Material to process ::
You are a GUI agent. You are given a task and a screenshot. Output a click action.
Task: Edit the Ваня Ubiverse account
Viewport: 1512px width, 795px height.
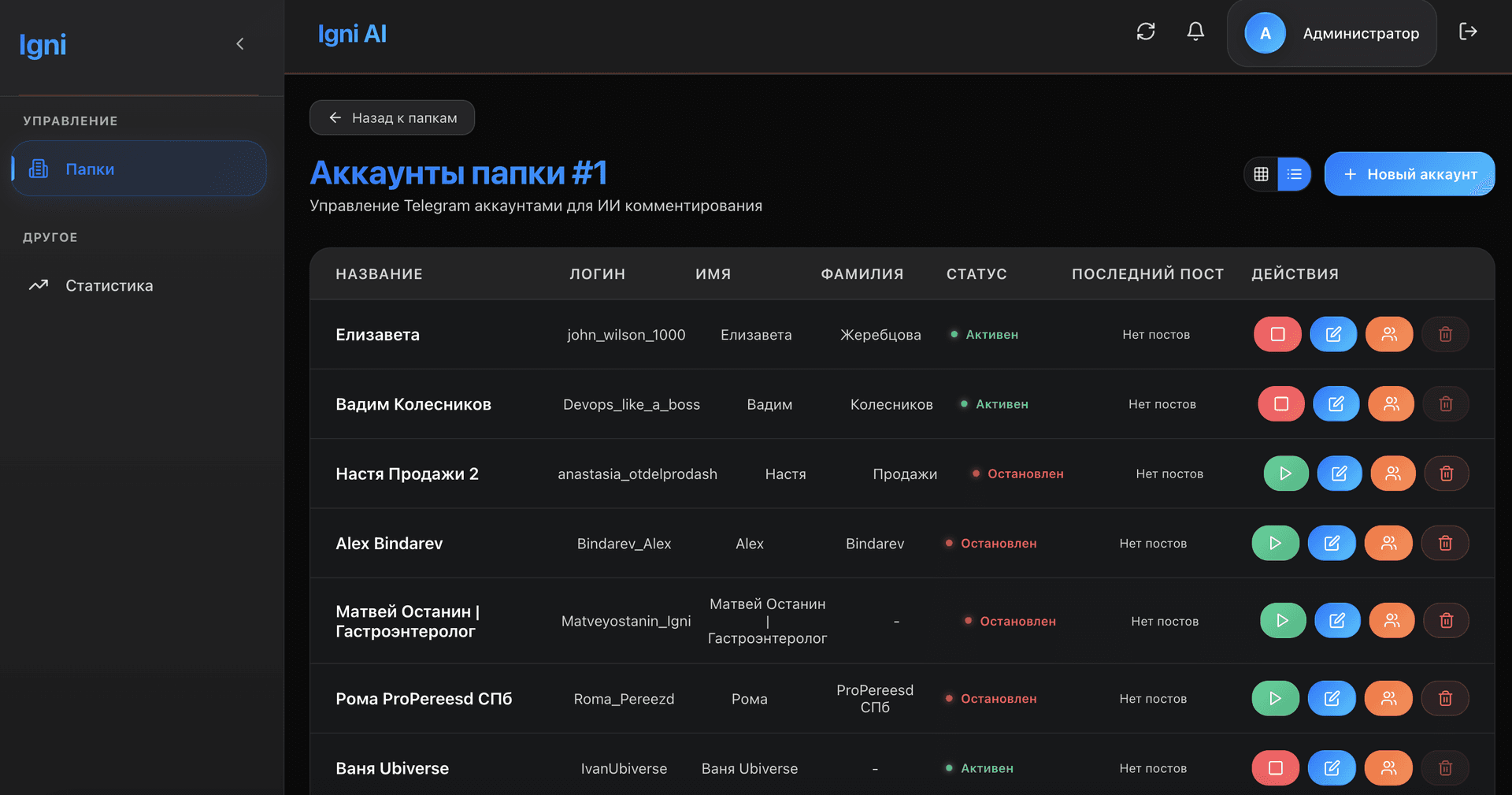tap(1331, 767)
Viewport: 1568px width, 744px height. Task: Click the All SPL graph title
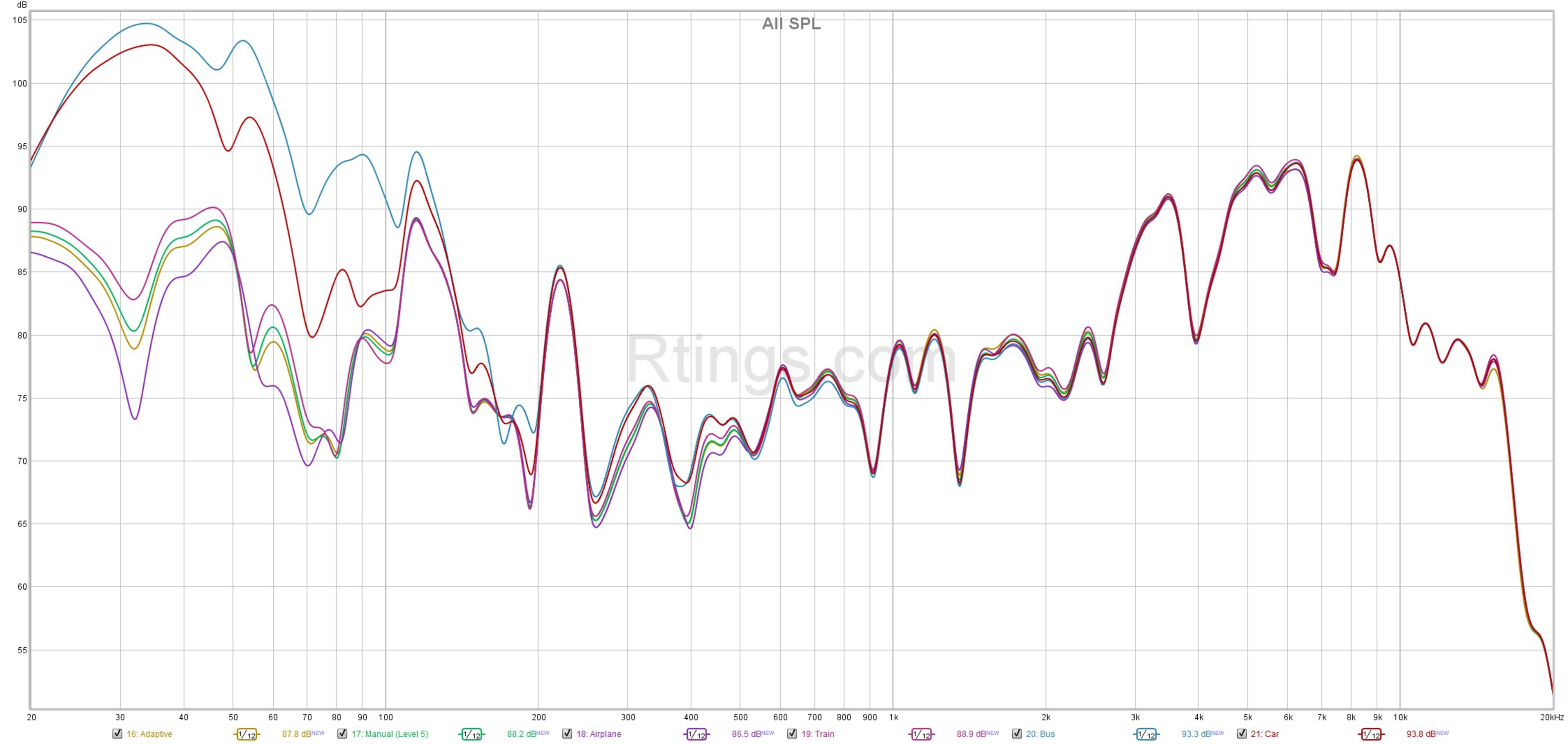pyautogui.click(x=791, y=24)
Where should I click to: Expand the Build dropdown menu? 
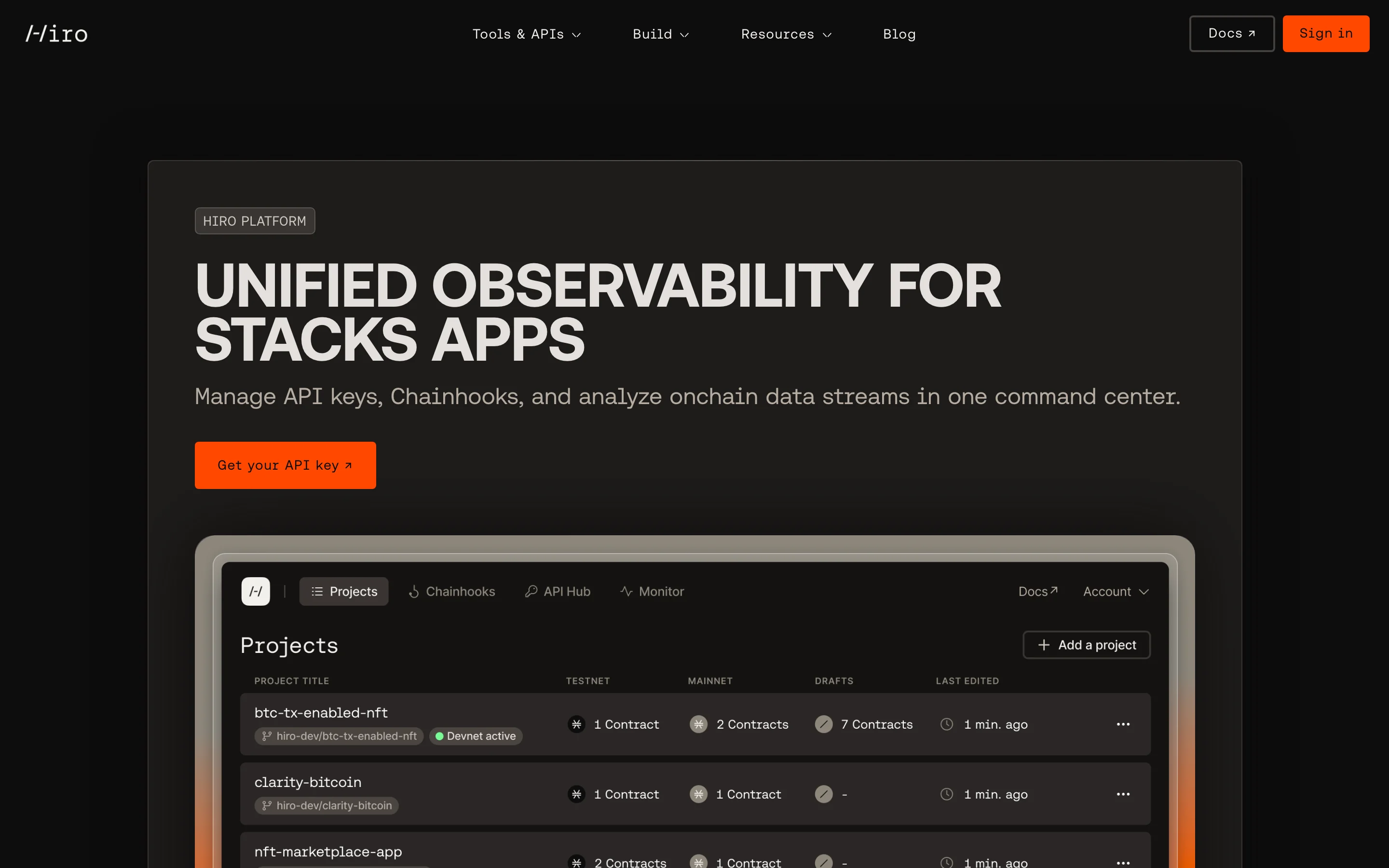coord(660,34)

Exercise aim :: Each entry above should be restated word for word, though no picture may appear in the copy.

Worked solution ::
You are a GUI agent. You are given a task and a screenshot. Output a click action.
Task: Edit the Ваня Ubiverse account
Viewport: 1512px width, 795px height.
tap(1331, 767)
Viewport: 1568px width, 744px height. Task: Click the All SPL graph title
pyautogui.click(x=791, y=24)
Where should I click to: Expand the Build dropdown menu? 
coord(660,34)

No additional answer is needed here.